Passage ->
▶
One product which was identified without a strong mass spectrometry match or retention time comparison is 1,5-anhydro-4-deoxy-D-glycero-hex-1-en-3-ulose (ADGH). While the mass spectrum for this compound is not available, the largest ion detected was 144, revealing the molecular weight of the compound. Shafizadeh and co-workers identified ADGH as a major product from cellulose pyrolysis using a combination of techniques (H-NMR, IR spectrometry, UV spectrometry, and mass spectrometry) and reported a mass spectrum for the compound34 that matches ours, confirming ADGH as a major product in our experiments.
◀
Source excerpt ->
▶
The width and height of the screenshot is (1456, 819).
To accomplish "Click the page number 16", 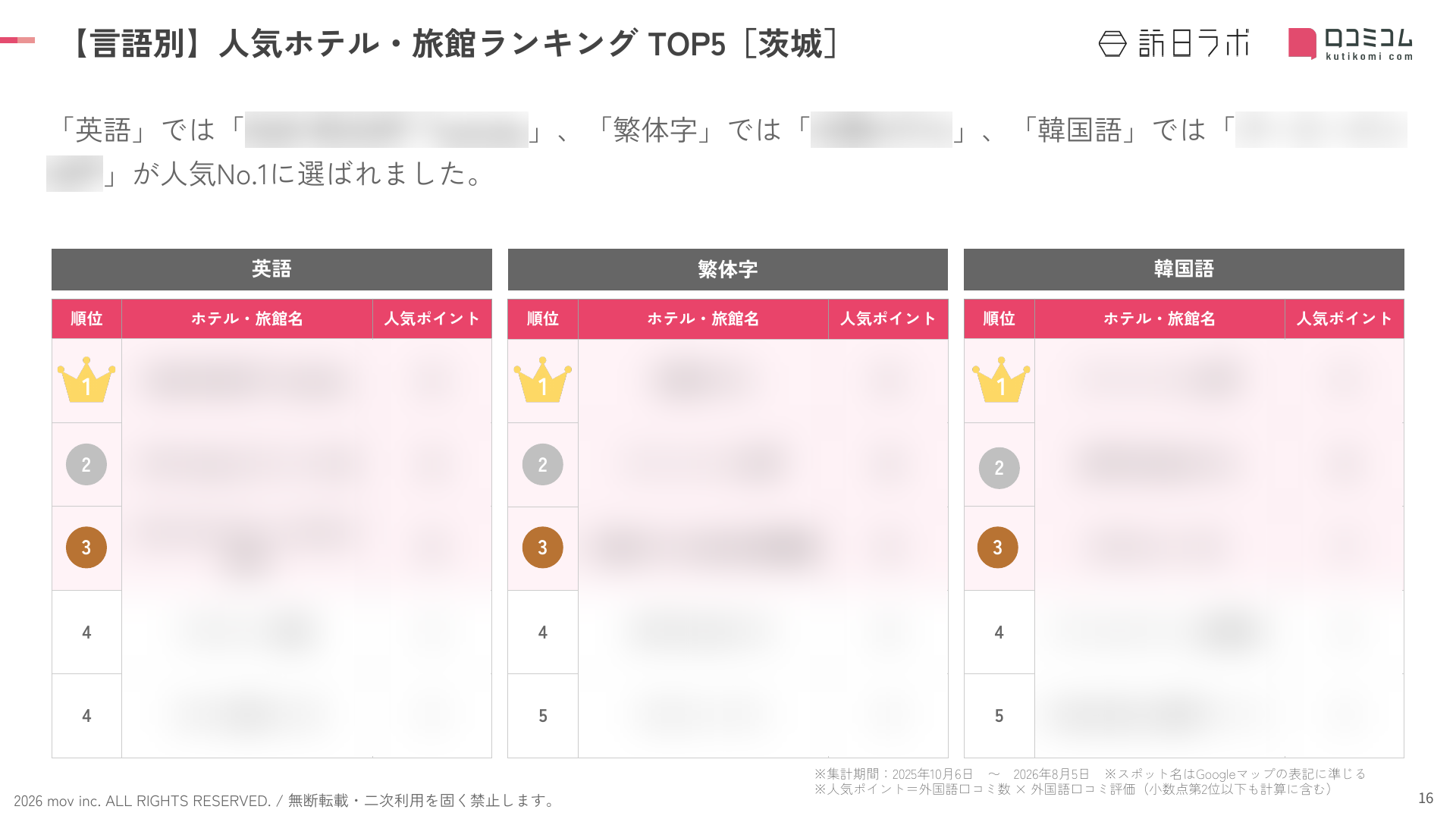I will [1426, 798].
◀
Stated exercise A ->
Can you copy the stretch of the pyrolysis passage from "One product which" through "in our experiments."?
Stated exercise B ->
In the pyrolysis passage:
(i) What was the largest ion detected for ADGH?
(ii) Who identified ADGH as a major product from cellulose pyrolysis?
(iii) What techniques did they combine to identify it?
The lines that come after the pyrolysis passage are separate material.

Task result A ->
One product which was identified without a strong mass spectrometry match or retention time comparison is 1,5-anhydro-4-deoxy-D-glycero-hex-1-en-3-ulose (ADGH). While the mass spectrum for this compound is not available, the largest ion detected was 144, revealing the molecular weight of the compound. Shafizadeh and co-workers identified ADGH as a major product from cellulose pyrolysis using a combination of techniques (H-NMR, IR spectrometry, UV spectrometry, and mass spectrometry) and reported a mass spectrum for the compound34 that matches ours, confirming ADGH as a major product in our experiments.

Task result B ->
(i) 144
(ii) Shafizadeh and co-workers
(iii) H-NMR, IR spectrometry, UV spectrometry, and mass spectrometry